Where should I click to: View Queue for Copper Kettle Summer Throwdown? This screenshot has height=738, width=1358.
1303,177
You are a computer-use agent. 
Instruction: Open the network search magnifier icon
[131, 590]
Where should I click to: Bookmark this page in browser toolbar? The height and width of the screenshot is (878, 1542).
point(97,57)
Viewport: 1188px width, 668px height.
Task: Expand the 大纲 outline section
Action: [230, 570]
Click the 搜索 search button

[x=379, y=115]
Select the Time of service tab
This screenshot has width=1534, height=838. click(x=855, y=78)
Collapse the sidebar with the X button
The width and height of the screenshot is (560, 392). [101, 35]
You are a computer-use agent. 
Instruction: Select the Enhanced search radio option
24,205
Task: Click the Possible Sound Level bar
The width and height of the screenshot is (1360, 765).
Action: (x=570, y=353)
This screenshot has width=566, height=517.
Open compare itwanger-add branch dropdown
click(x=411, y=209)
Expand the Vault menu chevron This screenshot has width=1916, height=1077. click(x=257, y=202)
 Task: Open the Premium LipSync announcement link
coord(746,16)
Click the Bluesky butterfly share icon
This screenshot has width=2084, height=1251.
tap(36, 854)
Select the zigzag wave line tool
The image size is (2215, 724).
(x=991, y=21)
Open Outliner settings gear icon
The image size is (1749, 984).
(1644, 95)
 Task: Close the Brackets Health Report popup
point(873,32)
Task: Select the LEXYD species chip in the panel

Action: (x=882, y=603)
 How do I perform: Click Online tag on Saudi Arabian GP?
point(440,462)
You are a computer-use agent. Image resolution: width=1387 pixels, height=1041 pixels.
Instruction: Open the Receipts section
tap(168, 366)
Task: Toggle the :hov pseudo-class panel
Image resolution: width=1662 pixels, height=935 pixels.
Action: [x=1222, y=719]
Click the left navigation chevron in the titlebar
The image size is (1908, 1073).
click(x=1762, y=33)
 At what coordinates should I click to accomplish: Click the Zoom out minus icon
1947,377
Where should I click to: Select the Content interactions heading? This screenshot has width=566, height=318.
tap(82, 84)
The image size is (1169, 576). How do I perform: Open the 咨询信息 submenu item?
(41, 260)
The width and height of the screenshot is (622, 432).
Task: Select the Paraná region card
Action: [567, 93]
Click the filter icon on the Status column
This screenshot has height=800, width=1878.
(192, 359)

================

* DIRECTIONS
Output exactly the lines from the one containing "How do I perform: Click" through the last line of the entries, both ends included.

* EXPECTED ANSWER
 How do I perform: Click Online tag on Saudi Arabian GP?
point(440,462)
You are a computer-use agent. Image resolution: width=1387 pixels, height=1041 pixels.
Instruction: Open the Receipts section
tap(168, 366)
Task: Toggle the :hov pseudo-class panel
Image resolution: width=1662 pixels, height=935 pixels.
Action: [x=1222, y=719]
Click the left navigation chevron in the titlebar
The image size is (1908, 1073).
click(x=1762, y=33)
 At what coordinates should I click to accomplish: Click the Zoom out minus icon
1947,377
Where should I click to: Select the Content interactions heading? This screenshot has width=566, height=318.
tap(82, 84)
The image size is (1169, 576). How do I perform: Open the 咨询信息 submenu item?
(41, 260)
The width and height of the screenshot is (622, 432).
Task: Select the Paraná region card
Action: [567, 93]
Click the filter icon on the Status column
This screenshot has height=800, width=1878.
(192, 359)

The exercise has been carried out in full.